Então, como explicar a existência de fatos recorrentes que ocupam o noticiário da mídia e testemunham o enriquecimento impune de setores da classe política? A descrença social nos partidos políticos e a ira coletiva em relação aos profissionais da política estão, em grande parte, vinculadas a dois fatores: ausência de debates ideológicos que, em tese, confere legitimidade à existência dos partidos políticos e; influência do poder privado no financiamento das campanhas eleitorais.

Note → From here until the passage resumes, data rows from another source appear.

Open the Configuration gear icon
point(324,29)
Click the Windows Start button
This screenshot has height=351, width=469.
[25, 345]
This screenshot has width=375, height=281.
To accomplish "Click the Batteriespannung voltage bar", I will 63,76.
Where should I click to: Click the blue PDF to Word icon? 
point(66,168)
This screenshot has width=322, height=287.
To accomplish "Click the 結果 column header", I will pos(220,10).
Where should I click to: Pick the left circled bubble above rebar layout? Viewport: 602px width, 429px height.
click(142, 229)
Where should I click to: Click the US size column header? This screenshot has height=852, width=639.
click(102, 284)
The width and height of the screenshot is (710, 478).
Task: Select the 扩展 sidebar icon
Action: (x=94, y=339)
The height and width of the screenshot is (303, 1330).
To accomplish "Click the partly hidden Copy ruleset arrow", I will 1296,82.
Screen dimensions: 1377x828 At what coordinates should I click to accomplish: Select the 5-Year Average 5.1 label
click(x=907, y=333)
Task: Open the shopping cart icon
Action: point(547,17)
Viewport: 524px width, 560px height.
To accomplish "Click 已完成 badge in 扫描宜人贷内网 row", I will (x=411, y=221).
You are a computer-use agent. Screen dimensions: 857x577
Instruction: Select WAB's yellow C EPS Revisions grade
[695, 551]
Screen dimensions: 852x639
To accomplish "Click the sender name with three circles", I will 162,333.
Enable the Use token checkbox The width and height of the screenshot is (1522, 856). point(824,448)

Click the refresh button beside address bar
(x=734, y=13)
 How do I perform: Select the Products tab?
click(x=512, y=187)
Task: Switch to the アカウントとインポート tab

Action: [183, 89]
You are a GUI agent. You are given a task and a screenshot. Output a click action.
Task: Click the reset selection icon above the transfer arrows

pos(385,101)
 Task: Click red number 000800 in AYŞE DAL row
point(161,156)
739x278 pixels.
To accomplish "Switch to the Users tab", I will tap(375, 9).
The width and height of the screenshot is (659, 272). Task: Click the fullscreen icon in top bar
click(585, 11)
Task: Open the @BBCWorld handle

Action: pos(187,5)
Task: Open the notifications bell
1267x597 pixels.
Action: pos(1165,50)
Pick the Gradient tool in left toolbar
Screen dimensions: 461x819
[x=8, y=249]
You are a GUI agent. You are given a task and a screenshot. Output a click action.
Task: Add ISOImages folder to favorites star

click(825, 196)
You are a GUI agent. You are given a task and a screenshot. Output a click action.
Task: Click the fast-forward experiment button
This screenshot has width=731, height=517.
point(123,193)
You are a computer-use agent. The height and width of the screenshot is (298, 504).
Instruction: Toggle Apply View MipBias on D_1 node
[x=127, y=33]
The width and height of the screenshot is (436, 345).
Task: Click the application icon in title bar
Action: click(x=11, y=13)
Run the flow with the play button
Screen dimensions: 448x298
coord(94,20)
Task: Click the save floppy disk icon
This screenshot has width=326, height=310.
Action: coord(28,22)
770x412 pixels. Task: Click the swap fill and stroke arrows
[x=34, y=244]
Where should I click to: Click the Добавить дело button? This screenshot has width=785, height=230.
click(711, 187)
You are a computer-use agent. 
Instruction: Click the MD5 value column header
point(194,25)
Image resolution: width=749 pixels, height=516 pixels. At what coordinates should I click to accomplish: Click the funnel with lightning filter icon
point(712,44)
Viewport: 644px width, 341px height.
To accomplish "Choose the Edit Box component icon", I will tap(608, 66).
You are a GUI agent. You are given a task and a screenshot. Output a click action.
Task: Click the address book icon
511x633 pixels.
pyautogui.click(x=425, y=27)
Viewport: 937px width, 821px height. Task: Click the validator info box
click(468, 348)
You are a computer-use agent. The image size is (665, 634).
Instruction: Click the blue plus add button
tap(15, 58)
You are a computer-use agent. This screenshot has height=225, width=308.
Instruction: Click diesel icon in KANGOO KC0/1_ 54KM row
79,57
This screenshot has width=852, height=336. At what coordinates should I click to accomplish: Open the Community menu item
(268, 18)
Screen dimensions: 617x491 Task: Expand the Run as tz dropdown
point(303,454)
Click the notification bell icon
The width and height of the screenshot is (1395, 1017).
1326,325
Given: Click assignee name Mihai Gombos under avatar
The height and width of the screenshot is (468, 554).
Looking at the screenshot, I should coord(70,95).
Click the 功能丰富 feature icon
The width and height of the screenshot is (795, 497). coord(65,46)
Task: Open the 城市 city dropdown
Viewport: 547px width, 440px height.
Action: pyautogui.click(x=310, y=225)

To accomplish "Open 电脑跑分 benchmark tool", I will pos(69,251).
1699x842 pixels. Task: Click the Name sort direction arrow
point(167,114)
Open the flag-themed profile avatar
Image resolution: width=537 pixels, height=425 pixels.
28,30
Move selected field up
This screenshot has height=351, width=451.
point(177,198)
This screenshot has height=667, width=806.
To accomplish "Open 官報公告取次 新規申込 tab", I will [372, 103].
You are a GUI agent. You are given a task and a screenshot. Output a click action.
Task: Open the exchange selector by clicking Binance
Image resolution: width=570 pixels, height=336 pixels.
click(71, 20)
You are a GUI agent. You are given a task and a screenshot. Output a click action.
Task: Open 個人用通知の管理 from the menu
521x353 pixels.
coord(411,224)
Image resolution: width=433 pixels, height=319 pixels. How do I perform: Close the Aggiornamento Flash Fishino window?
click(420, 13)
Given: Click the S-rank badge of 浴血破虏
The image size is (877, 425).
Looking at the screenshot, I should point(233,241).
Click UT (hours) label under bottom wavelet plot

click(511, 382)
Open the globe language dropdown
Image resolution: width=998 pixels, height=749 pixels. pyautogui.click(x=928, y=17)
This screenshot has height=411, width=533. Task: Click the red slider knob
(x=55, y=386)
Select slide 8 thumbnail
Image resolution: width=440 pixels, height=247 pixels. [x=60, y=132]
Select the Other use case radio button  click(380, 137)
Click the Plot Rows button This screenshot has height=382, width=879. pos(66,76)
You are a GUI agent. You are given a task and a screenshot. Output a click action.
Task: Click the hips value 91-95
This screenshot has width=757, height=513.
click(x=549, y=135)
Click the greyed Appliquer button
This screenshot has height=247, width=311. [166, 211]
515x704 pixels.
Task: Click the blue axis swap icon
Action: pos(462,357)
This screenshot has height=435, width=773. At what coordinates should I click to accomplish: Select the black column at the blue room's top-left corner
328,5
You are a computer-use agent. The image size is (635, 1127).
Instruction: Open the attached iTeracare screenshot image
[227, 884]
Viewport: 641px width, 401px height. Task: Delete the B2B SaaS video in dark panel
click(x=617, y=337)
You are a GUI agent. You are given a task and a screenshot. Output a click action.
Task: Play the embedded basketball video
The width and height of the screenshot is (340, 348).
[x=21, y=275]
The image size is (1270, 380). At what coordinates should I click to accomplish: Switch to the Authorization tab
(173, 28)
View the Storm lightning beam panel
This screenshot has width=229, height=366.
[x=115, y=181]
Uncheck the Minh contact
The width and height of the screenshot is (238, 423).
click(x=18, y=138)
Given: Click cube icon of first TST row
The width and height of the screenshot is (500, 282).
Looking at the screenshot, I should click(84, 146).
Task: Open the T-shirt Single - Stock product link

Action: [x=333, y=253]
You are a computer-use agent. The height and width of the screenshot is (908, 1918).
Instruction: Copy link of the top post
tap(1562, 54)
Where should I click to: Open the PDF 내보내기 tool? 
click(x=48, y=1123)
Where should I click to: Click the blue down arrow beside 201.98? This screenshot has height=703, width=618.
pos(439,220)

Com exceção da vigência dos partidos políticos históricos, a ausência de identidade ideológica entre a maioria das agremiações políticas e os eleitores transforma o processo político refém da indústria do marketing e deixa de lado as questões relevantes que justificam a existência ideológica dos partidos. Essa tendência de inversão de valores aniquila a importância programática dos partidos e vê expandir o poder midiático dos coronéis urbanos. Essas circunstâncias ampliam o ceticismo popular a respeito da importância ideológica dos partidos e da existência dos profissionais da política.

O segundo fator que potencializa a desconfiança e alimenta a corrupção desenfreada na política diz respeito ao financiamento privado das campanhas eleitorais. A necessidade de buscar recursos privados para financiar os candidatos, acrescida dos altos custos exigidos na disputa dos pleitos eleitorais, torna o campo político refém das ingerências do poder econômico privado. Esse tipo de relação promíscua aprofunda as portas da corrupção ao opor interesses irreconciliáveis: o compromisso do político eleito de devolver o dinheiro que recebeu do setor privado e o dever que obriga o primeiro, na qualidade de homem público, a agir em defesa e proteção dos interesses coletivos do Estado.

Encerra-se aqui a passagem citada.